— Textauszug —

- - - - -

Ich bekomme dieser Tage viele wütende Anrufe, wie ich als junger Mensch denn gegen so etwas Tolles sein könne. Das ist stellvertretend für die Zuspitzung der Debatte. Am gestrigen Abend wurden alle berechtigen Hinweise bezogen auf Verkehr, Lärm und Umwelt, unzureichend abgebügelt. Zwischenzeitlich fing der Veranstalter an, sich über die Kritiker lustig zu machen. Und vom versprochenen Sicherheitskonzept war erst gar nicht die Rede. „Das ist bestimmt voll geheim, hihi“, witzelte eine völlig deplatzierte Moderatorin. „Das ist nicht zum Lachen“, platzte es da frustriert aus einer Frau neben mir heraus.

 

Monatelang gar keine Infos, Salami-Taktik und ein viel zu später Info-Abend (inkl. 90min Vortrag, den niemand brauchte) und nun eine aufgepeitschte Region – das ist Lollapalooza. „Wir freuen uns, dass wir bei Ihnen zu Gast sein dürfen“, eröffnete die Geschäftsführerin. „Wir haben Sie gar nicht eingeladen“, war die logische Antwort, die sofort jemand aus dem Publikum erwiderte. Der ganze Abend ein Musterbeispiel für vollkommen verfehlte Kommunikation.

 

Veranstalter und Rennbahn haben sich – Entschuldigung, der muss jetzt sein – vollkommen vergaloppiert. Es geht nicht nur darum, dass bspw. alle 45 Sekunden ein Bus in der Lindenallee an zwei Tagen bis 1 Uhr Montag früh eine Zumutung sind. Es geht auch nicht darum, dass ja viele vielleicht doch bereit sind zu ertragen, wenn Sonderbrücken gebaut und ganze Straßenzüge gesperrt werden. Es geht darum, dass jetzt außer Frust gar nichts mehr zu gewinnen ist.

- - - - -

— Gegebene Aufgabe a —
Schreibe in den Einträgen alles von der Zeile mit „Click the station thumbs up count icon“ bis zum Ende der Einträge erneut ab und ersetze dabei „station“ durch „radio“, ohne sonst etwas zu ändern. Lass die Bilder in deiner Antwort weg.

— Aufgeführte Einträge —

- - - - -

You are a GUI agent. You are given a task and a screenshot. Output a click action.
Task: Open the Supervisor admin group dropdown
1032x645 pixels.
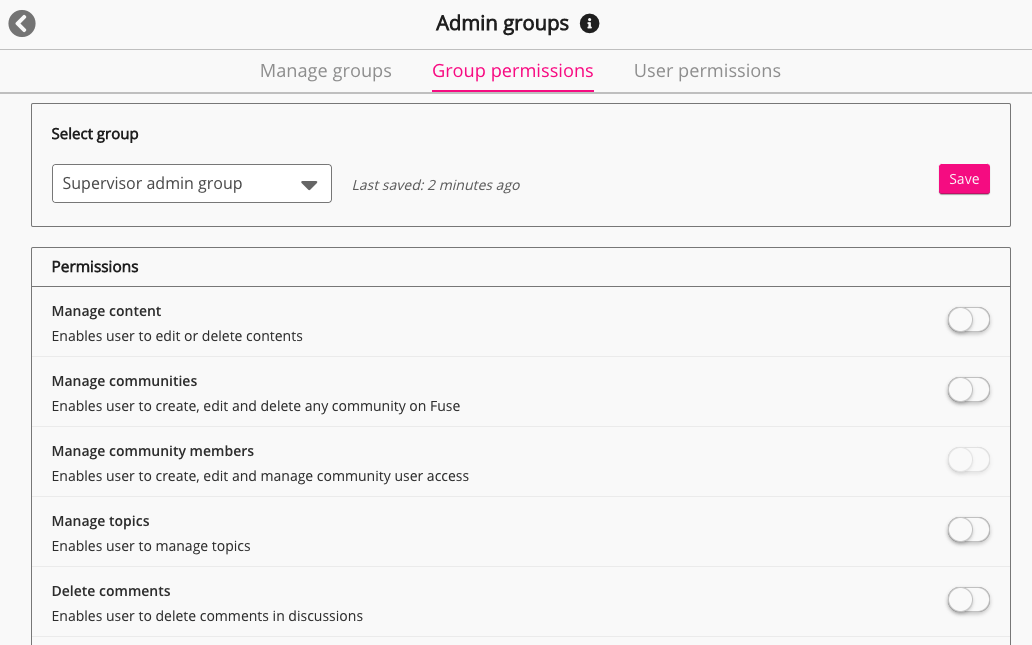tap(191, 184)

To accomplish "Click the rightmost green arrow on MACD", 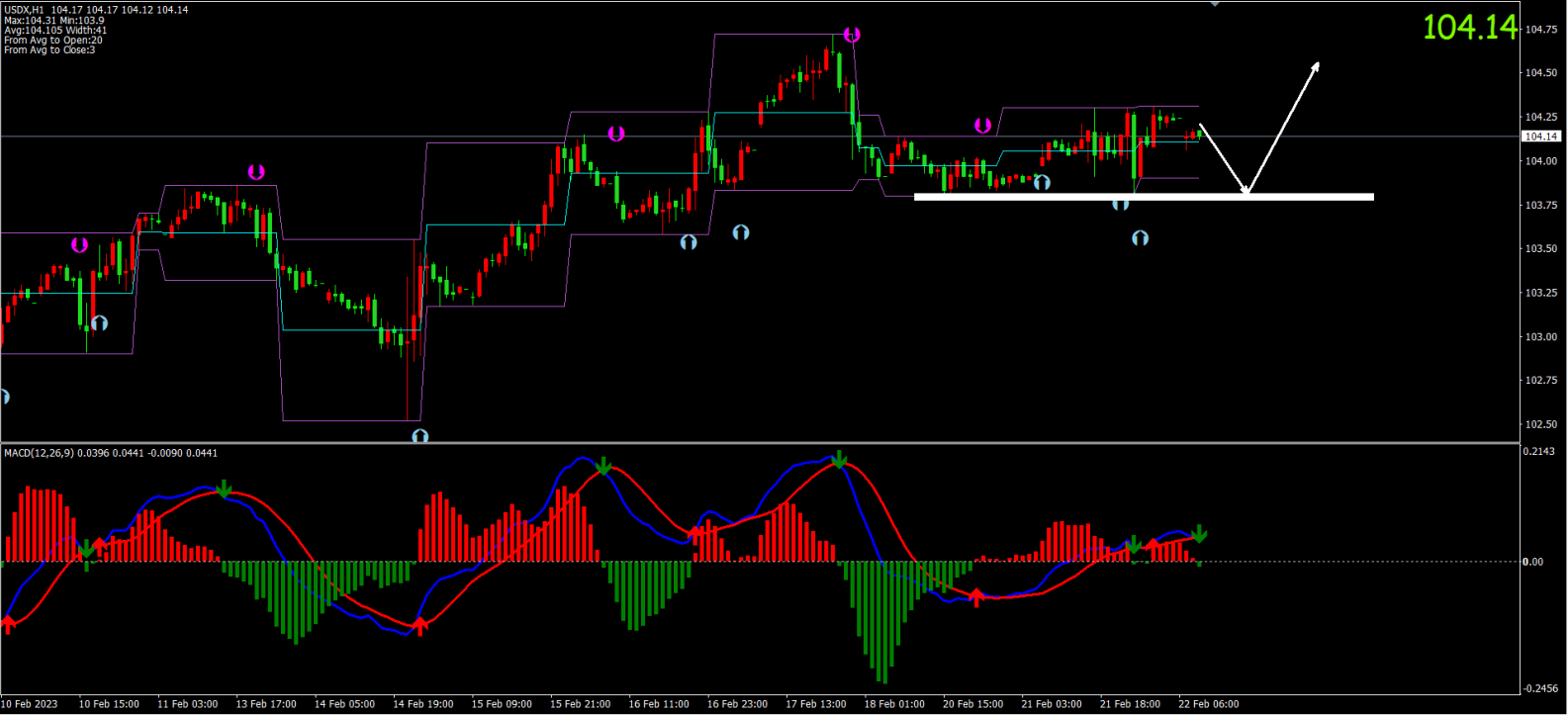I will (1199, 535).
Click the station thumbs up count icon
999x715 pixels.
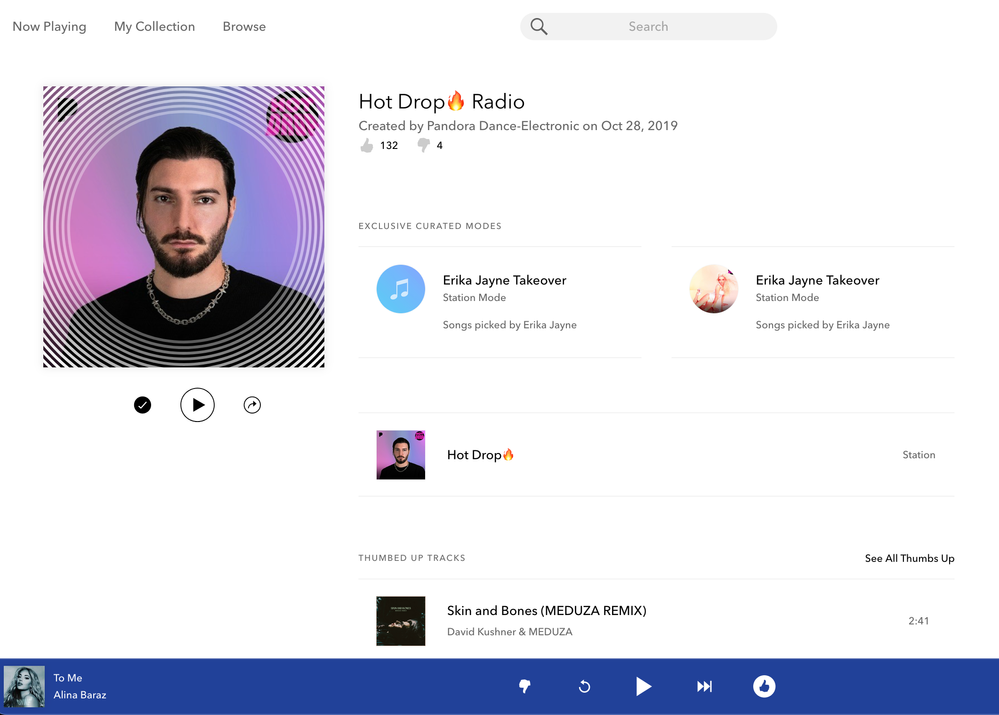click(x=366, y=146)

- - - - -

— Gegebene Aufgabe b —
Gib aus dem Textauszug über Lollapalooza alles von „Ich bekomme dieser“ bis „neben mir heraus.“ wortwörtlich wieder.

— Erwartete Antwort a —
Click the radio thumbs up count icon
999x715 pixels.
click(x=366, y=146)

— Erwartete Antwort b —
Ich bekomme dieser Tage viele wütende Anrufe, wie ich als junger Mensch denn gegen so etwas Tolles sein könne. Das ist stellvertretend für die Zuspitzung der Debatte. Am gestrigen Abend wurden alle berechtigen Hinweise bezogen auf Verkehr, Lärm und Umwelt, unzureichend abgebügelt. Zwischenzeitlich fing der Veranstalter an, sich über die Kritiker lustig zu machen. Und vom versprochenen Sicherheitskonzept war erst gar nicht die Rede. „Das ist bestimmt voll geheim, hihi“, witzelte eine völlig deplatzierte Moderatorin. „Das ist nicht zum Lachen“, platzte es da frustriert aus einer Frau neben mir heraus.